В наших храмах не так много образов Иосифа Обручника, хранителя девства Богоматери. Но это не значит, что он не был предызбран на ту сугубую роль воспитателя Христа, что он не находится среди святых и в чем-то согрешил пред Богом. Вовсе нет. Пребывание со Христом не всем приносит те плоды, которые сумела стяжать душа Богоотроковицы Марии.

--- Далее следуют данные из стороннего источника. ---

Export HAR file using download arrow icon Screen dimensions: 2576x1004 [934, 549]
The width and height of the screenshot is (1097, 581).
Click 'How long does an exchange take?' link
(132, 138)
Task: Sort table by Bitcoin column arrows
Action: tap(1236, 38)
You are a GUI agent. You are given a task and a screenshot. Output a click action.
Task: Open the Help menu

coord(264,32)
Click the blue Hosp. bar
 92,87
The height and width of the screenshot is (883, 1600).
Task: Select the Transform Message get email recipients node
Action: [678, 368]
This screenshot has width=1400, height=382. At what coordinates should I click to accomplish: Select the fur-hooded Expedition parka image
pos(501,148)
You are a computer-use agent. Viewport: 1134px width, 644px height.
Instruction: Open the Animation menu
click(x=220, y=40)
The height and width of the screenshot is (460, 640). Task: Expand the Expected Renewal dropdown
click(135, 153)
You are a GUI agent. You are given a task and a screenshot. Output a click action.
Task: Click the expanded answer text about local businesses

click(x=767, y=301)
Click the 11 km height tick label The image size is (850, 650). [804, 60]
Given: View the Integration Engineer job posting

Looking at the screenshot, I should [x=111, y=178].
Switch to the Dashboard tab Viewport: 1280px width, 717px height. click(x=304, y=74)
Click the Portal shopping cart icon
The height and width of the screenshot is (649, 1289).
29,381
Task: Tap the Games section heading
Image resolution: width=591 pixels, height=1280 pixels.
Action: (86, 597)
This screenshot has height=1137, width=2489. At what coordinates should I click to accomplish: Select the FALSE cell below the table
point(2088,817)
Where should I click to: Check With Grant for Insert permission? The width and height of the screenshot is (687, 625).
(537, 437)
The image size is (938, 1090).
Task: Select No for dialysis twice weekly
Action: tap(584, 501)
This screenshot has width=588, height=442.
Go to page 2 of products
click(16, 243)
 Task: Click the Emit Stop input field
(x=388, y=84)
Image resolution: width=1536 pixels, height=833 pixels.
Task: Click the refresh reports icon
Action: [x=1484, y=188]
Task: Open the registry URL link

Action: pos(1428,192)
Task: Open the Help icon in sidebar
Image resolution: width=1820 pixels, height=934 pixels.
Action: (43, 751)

Святость Божией Матери находится под постоянным прицелом гордого рационализма. Трудно смириться с Ее исключительной славой. Да и прочувствовать эту славу можно лишь как дар Самой Царицы Небесной. В свое время иконоборцы, предки современных протестантов, стремились полностью уничтожить то благоговейное поклонение, которое окружало Божию Матерь еще со времен апостолов. Один император, Константин Копроним, так продемонстрировал свое анти-богословие. Он взял кошель, набитый золотом, и спросил своих приближенных, много ли он стоит. Они ответили, что да, весьма много. Потом он высыпал золото на землю и опять, указывая на пустой кошель, спросил: «А теперь?» Все окружающие, разведя руками, ответили, что теперь он не стоит ничего. «Так и Родившая Иисуса, — продолжал император, — пока носила Его во чреве, была значима, а как только родила, то потеряла Свое прежнее достоинство». Безумец! Согласно его рассуждению, после очередной победы, которыми столь славен был сей император, его мог никто и не встретить у врат столицы. А на его недоумение можно было бы сказать: «Разве ты победил не силой Божией? К чему устраивать в твою честь триумфальное шествие, если тебе ничего не оставалось, как сражаться и победить. Ты был достоин прославления в момент победы, а сейчас ты лишь император мирного времени». О, искатели человеческой славы, почему вы не желаете воздать честь Поправшей самого диавола? Вы не в силах справиться сами с собой, и оттого вам не дано увидеть эту превосходящую небеса славу?

Конечно, даже слушать сейчас это весьма неприятно, но мы решились привести сей образ безумного мудрования, чтобы показать, сколь ненавидит диавол Ту, что сияет среди мысленного неба своей непорочной святыней. Божественная слава не приходит даром, не посещает по ошибке, как это зачастую случается с ее сестрой — слепой славой человеческой. Не сподобляется этого человек и только за свое внешнее служение, а лишь за сокровенную чистоту сердца.

Стоя у святой плащаницы Богородицы, — этого печального образа Ее смертного ложа, мы чувствуем, что здесь сплетаются смерть и жизнь, печаль и радость. Словно две ветви, два чудных стебля, оттеняющих значимость другу друга. Но первое, столь страшное для нас, лишь раскрывает и обрамляет, как скорбная рама, то, что превыше всякой скорби, — благоухающий цветок вечной жизни.

Сегодня нам дано сердцем прикоснуться тайне Богоматери — совершенной любви ко Господу и совершенной любви к людям. Она собирала это сокровище по крохам среди будней сей жизни, но по настоящему раскрыться ему было дано лишь после Ее Успения. Аминь.